[Records from a dataset]
──────────────────────────────
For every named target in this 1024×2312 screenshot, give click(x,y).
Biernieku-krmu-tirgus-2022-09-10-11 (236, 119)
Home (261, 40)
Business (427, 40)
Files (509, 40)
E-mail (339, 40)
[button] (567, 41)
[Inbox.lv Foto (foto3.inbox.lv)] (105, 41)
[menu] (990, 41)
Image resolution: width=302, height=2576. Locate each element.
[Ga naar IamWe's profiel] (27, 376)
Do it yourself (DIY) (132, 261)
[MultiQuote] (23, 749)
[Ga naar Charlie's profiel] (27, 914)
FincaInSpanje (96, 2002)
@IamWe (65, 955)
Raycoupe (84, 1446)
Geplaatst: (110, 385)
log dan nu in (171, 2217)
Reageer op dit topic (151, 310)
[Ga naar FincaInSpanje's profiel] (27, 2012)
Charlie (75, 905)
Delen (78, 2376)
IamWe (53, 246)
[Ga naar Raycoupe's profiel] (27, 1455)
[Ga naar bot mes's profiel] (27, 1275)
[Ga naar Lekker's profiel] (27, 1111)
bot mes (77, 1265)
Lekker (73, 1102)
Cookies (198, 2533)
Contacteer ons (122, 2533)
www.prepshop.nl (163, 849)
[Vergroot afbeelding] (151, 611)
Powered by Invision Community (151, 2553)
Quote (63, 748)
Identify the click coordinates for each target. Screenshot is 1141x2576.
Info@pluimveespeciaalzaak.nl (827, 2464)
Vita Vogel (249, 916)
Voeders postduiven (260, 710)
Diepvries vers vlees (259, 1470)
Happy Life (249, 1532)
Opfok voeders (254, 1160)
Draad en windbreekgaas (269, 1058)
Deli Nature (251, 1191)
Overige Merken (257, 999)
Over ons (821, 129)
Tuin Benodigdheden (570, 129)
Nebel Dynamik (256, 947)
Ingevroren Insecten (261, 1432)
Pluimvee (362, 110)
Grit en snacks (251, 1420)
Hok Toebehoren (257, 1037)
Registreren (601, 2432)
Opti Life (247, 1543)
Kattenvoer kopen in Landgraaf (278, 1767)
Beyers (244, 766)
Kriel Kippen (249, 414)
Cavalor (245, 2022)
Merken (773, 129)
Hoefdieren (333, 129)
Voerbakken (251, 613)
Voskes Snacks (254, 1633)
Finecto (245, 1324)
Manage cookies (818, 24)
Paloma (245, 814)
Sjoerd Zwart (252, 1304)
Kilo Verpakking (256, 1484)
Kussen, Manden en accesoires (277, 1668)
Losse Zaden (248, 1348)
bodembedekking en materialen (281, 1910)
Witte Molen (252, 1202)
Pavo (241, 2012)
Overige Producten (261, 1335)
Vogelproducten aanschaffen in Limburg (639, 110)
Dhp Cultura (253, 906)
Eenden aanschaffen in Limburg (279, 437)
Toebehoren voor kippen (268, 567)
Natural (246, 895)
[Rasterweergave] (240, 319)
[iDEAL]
──────────────────────────────
• _Task to complete_
Using the entries above, determine how many lines include the string "target" and write only that number.

• _Solved problem_
2